Boxing: The ever-popular men’s Boxing events are joined on the Olympic programme by women’s events for the first time. Boxing featured at the original Olympic Games in the 7th century BC, when opponents fought with strips of leather wrapped around their fists. The sport’s regulations were codified in 1867 as the Marquess of Queensberry Rules.
Field of play
The boxing ring is 6.1m x 6.1m inside the ropes, which are 1.32m high.
Boxing at Games
Since the first Olympic Boxing competition in St Louis 1904, many of the sport’s biggest names have come to prominence at the Games: Cassius Clay (later known as Muhammad Ali; 1960), George Foreman (1968) and Oscar de la Hoya (1992) have all won Olympic gold in the past.

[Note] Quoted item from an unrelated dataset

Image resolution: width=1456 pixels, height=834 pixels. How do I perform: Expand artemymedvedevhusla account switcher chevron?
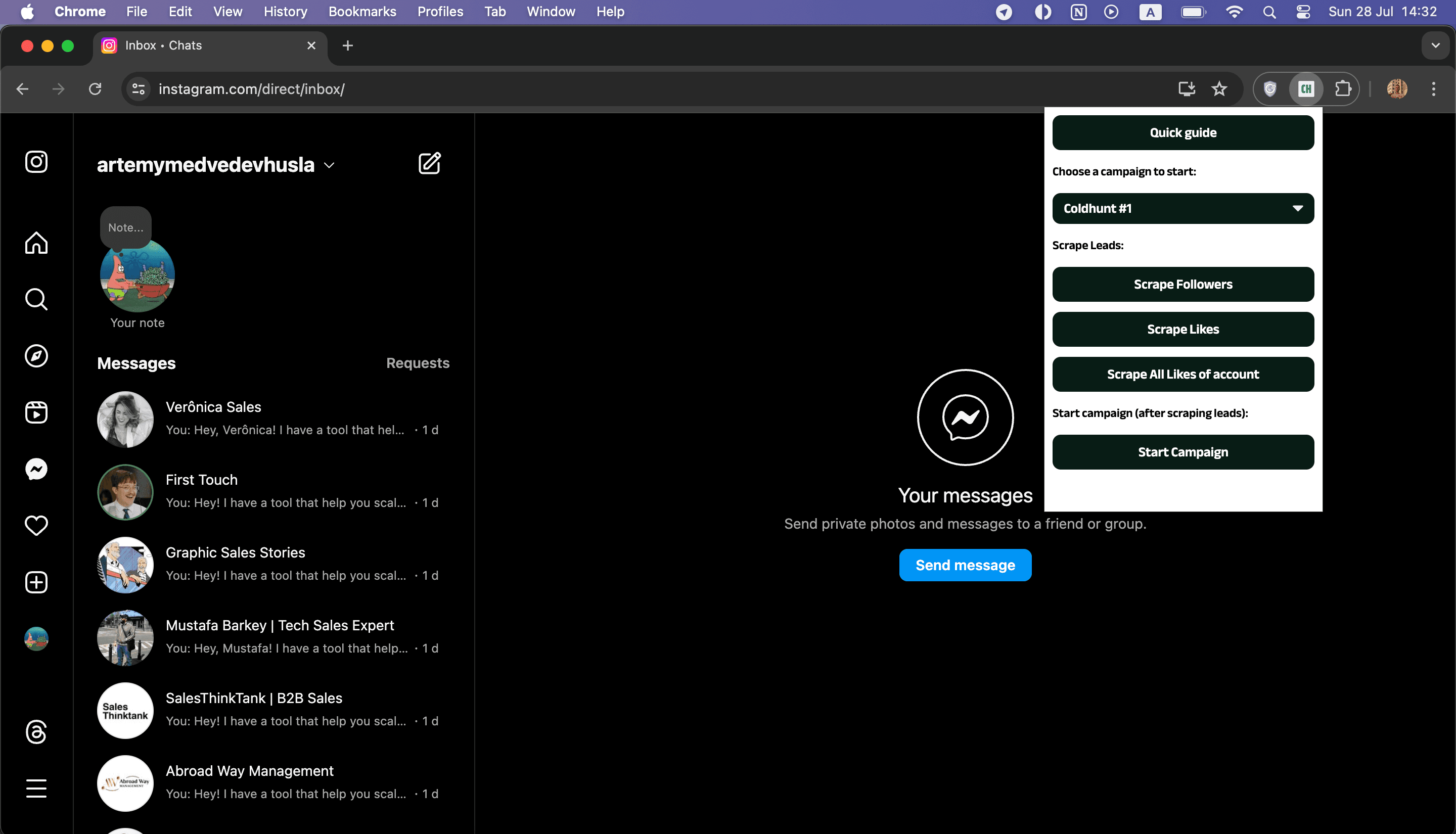click(329, 166)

The Olympic Boxing competition will feature 10 men’s weight categories. Men’s bouts take place over three rounds of three minutes each; women’s bouts are four rounds of two minutes each. Boxers score points for every punch they land successfully on their opponent’s head or upper body. If a boxer is knocked to the ground and fails to get up within a count of 10 from the referee, the bout is over.
Both the men’s and women’s Boxing events are run in a single elimination format. The draws for the men’s weight categories contain either 16, 26 or 28 boxers, depending on the category. The women start with a draw of 16 or at the quarters stage. The winners of the semis in each category compete for the gold. The losers of the semis are awarded a bronze.
A referee is in the ring. The wellbeing of the boxer is the primary concern of the referee, who also ensures that all hits are legal, provides the count when a boxer is down, and has the power to stop the fight at any time. Five judges sit at the side of the Boxing ring. They watch the bout and individually award points for what they judge to be successful hits.